### Exercise instructions
Starting at the first line of the listing below, retype each line up to and including the one that contains "Task: Expand Показать все характеристики". Leave pictures out.

### Extracted data

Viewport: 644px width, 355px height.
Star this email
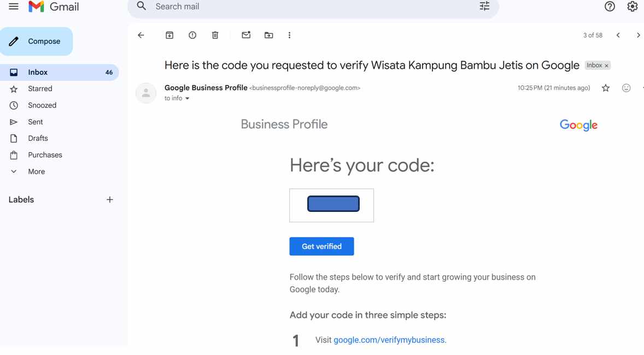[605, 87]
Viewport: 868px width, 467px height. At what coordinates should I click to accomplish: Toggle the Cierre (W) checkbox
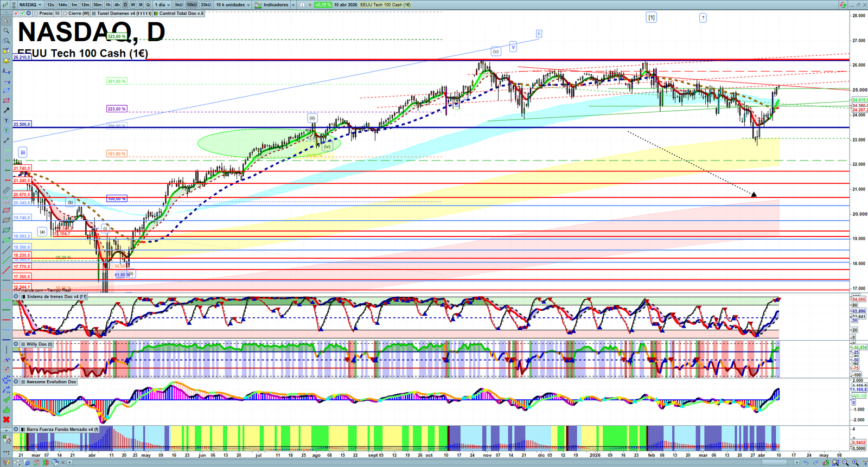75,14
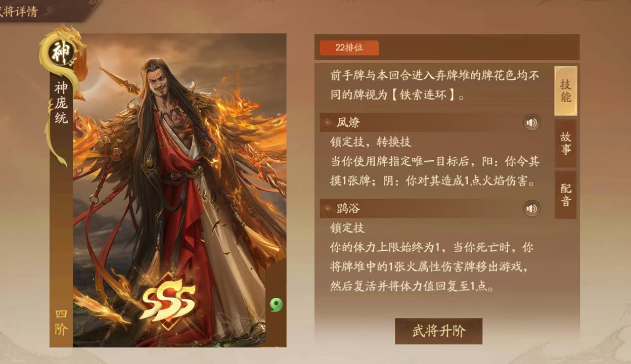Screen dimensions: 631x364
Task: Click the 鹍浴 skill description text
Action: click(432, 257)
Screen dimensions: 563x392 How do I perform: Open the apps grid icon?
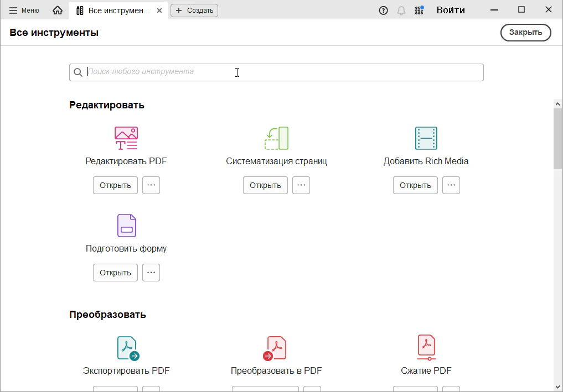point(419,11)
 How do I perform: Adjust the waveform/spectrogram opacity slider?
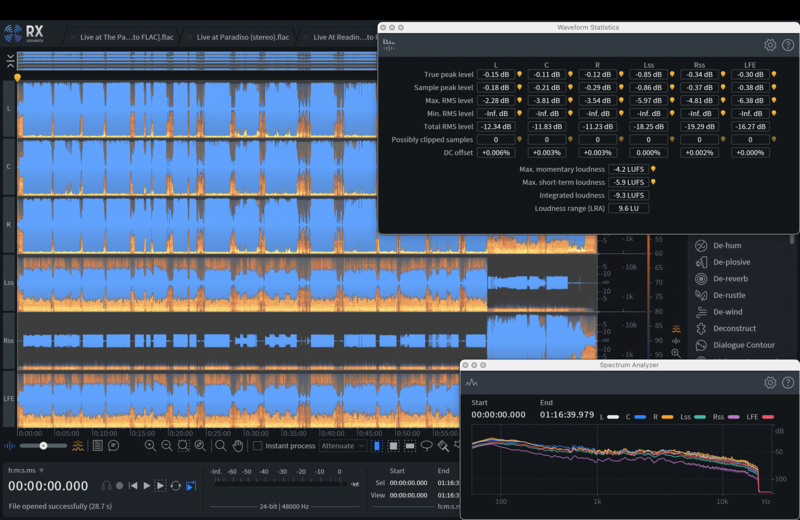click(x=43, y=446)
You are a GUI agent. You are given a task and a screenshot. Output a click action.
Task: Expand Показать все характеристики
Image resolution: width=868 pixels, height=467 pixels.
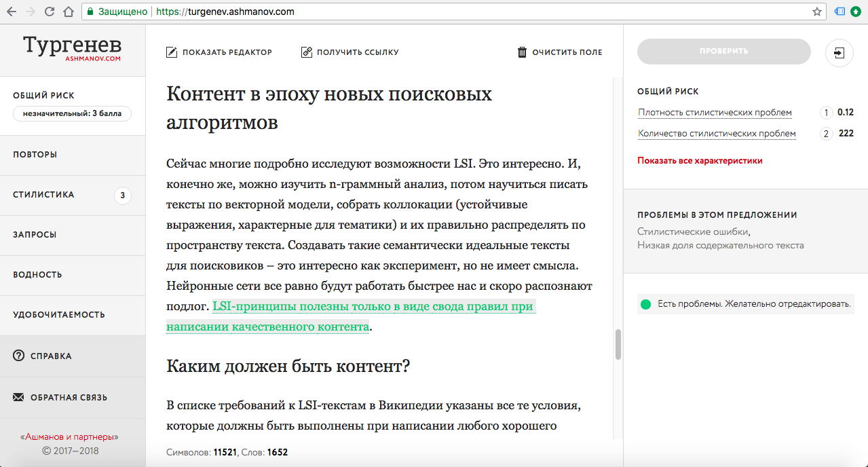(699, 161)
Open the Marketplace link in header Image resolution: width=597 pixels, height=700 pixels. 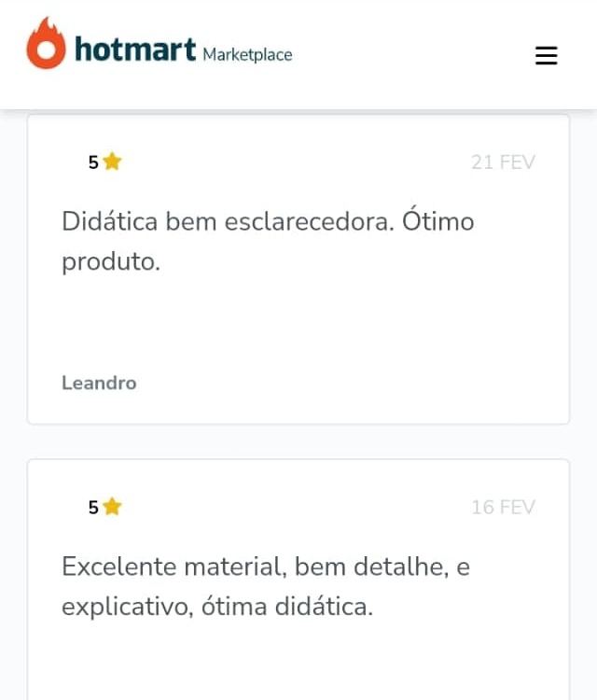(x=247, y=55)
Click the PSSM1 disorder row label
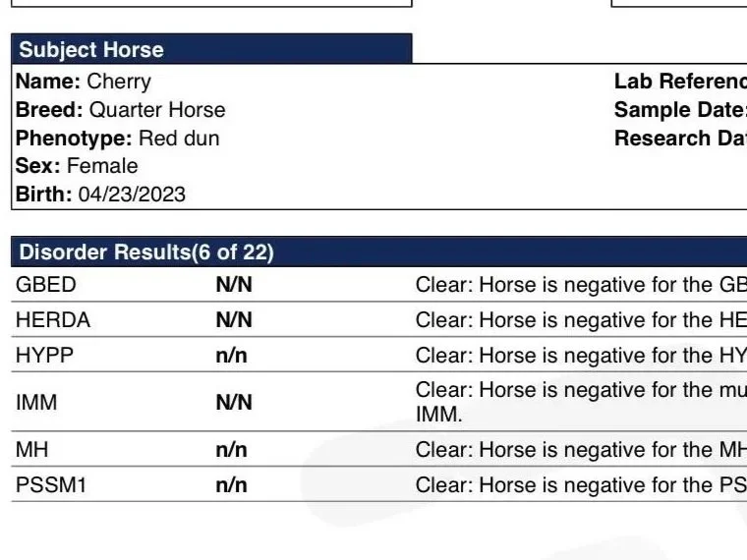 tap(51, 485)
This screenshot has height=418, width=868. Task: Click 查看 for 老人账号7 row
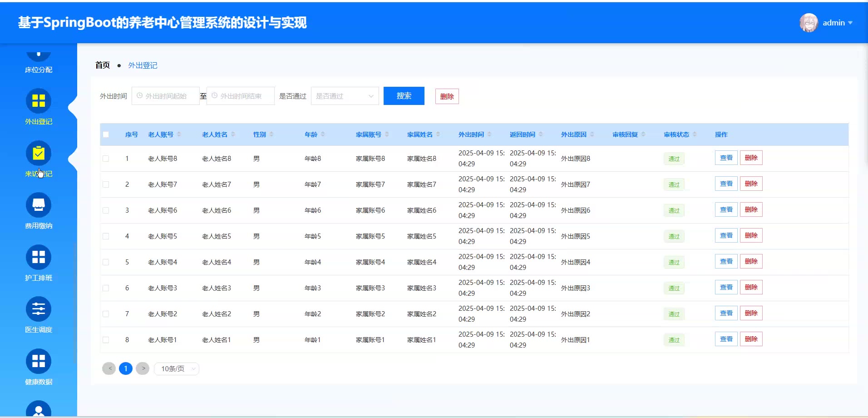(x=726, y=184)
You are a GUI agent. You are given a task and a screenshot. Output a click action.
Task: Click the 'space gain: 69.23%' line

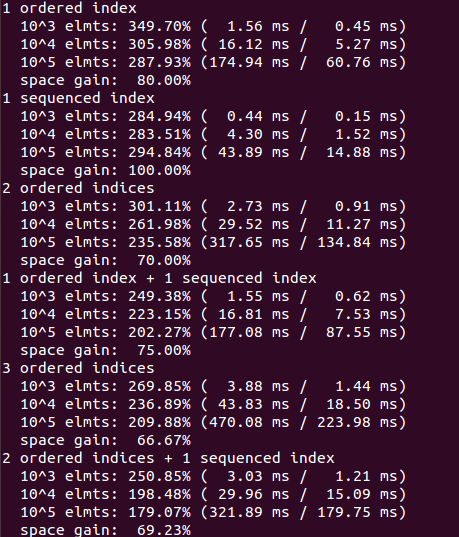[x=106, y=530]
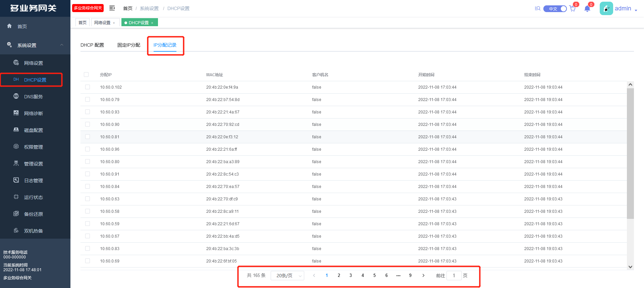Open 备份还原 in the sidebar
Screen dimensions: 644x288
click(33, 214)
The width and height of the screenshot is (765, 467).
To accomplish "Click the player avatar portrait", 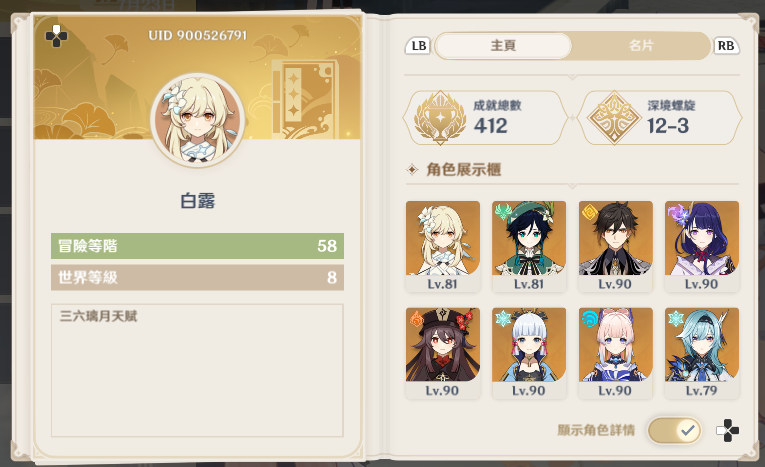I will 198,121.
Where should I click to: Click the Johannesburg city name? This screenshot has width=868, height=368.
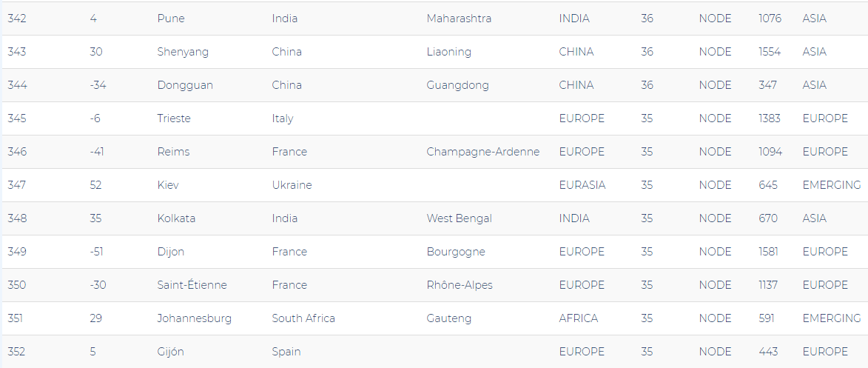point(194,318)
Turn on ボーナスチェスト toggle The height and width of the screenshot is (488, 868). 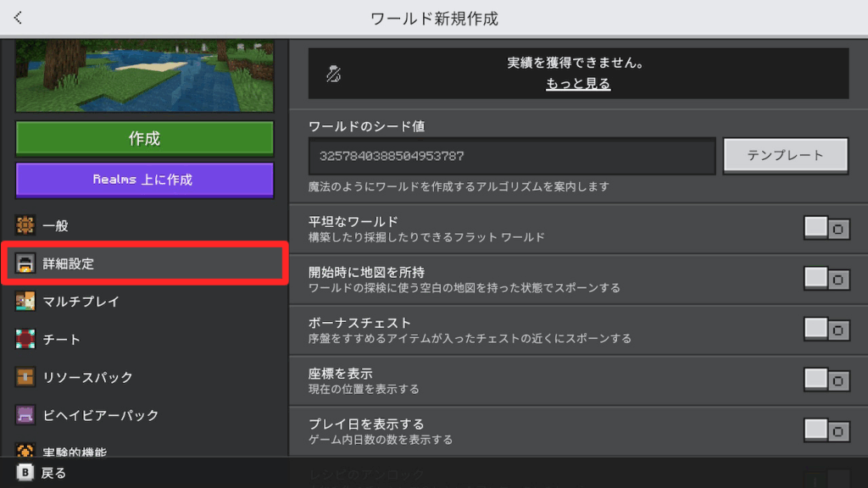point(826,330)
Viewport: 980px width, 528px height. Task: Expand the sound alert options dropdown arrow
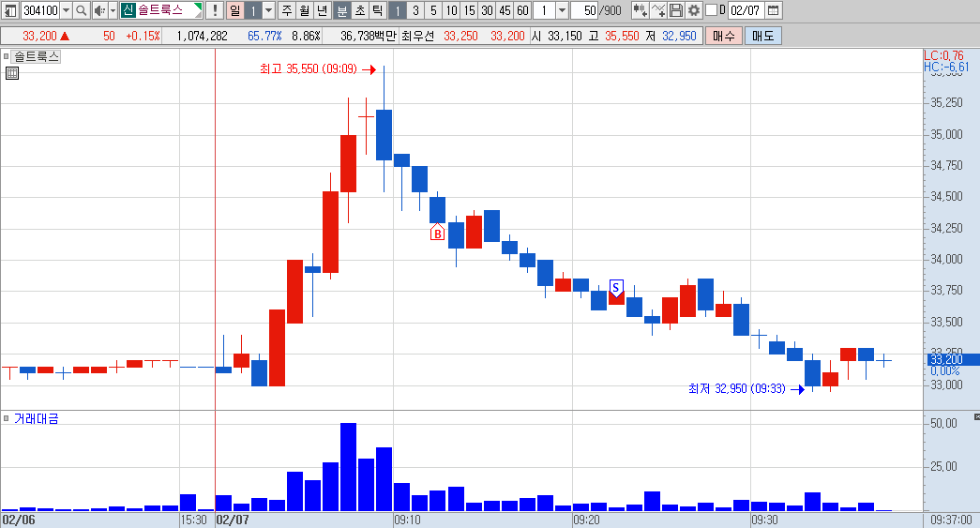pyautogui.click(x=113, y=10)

### Exercise output
Viewport: 644px width, 355px height.
Star this email
[605, 87]
Viewport: 868px width, 467px height. At what coordinates should I click to accomplish: Toggle the Cierre (W) checkbox
75,14
Screen dimensions: 631x364
Task: Click the 鹍浴 skill description text
Action: click(432, 257)
Screen dimensions: 563x392 How do I perform: Open the apps grid icon?
point(419,11)
 How do I perform: Adjust the waveform/spectrogram opacity slider?
click(x=43, y=446)
You are a GUI agent. You are given a task and a screenshot. Output a click action.
Task: Expand Показать все характеристики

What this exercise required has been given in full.